5、APB1外设复位寄存器 (RCC_APB1RSTR) :(复位值: 0x0000 0000)

主要功能:TIM2、TIM3、TIM4、TIM5、TIM6、TIM7、WWDG、SPI2、SPI3、USART2、USART3、USART4、USART5、I2C1、I2C2、USB、CAN、BKP、PWR、DAC复位。

6、AHB外设时钟使能寄存器 (RCC_AHBENR) :(复位值: 0x0000 0014睡眠模式时SRAM、闪存接口电路时钟开启)

主要功能:DMA1、DMA2、SRAM、FLITF、CRC、FSMC、SDIO时钟使能。

7、APB2外设时钟使能寄存器(RCC_APB2ENR) :(复位值: 0x0000 0000)

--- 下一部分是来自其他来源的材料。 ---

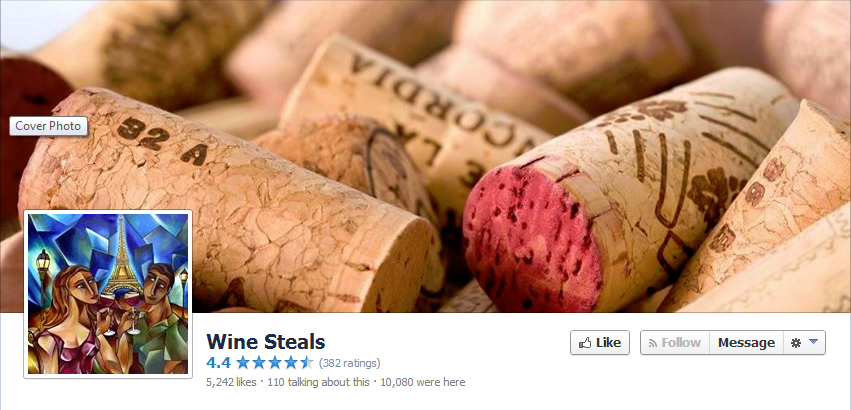Click the cork stamped 92 A
The image size is (851, 410).
(217, 201)
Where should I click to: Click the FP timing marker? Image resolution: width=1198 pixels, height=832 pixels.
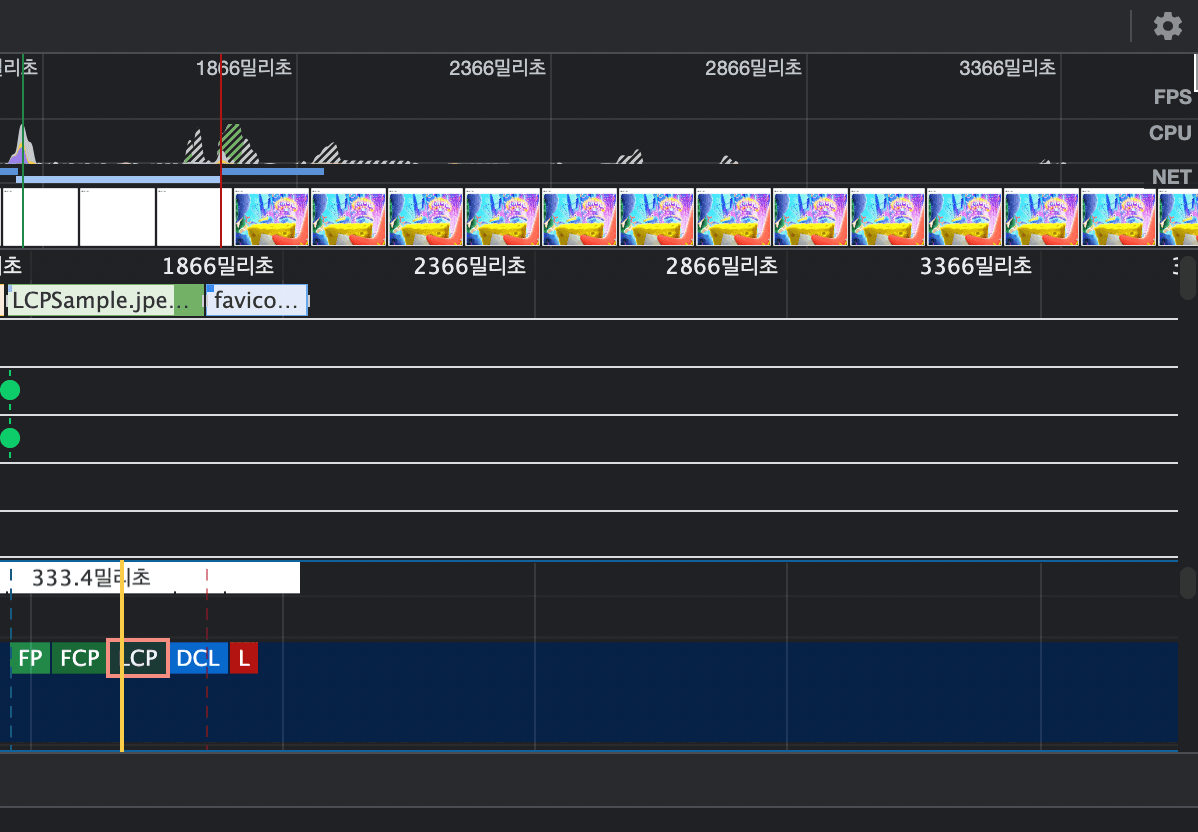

主要功能:AFIO、IOPA、IOPB、IOPC、IOPD、IOPE、IOPF、IOPG、ADC1、ADC2、TIM1、SPI1、TIM8、USART1、ADC3时钟使能。

8、APB1外设时钟使能寄存器(RCC_APB1ENR) :(复位值: 0x0000 0000)

主要功能:TIM2、TIM3、TIM4、TIM5、TIM6、TIM7、WWDG、SPI2、SPI3、USART2、USART3、USART4、USART5、I2C1、I2C2、USB、CAN、BKP、PWR、DAC时钟使能。

9、备份域控制寄存器 (RCC_BDCR) :(复位值: 0x0000 0000)

主要功能:外部低速振荡器使能和就绪标志及旁路、RTC时钟源选择和时钟使能、备份域软件复位。

10、控制/状态寄存器 (RCC_CSR) :(复位值: 0x0C00 0000 NRST引脚复位标志、上电/掉电复位标志)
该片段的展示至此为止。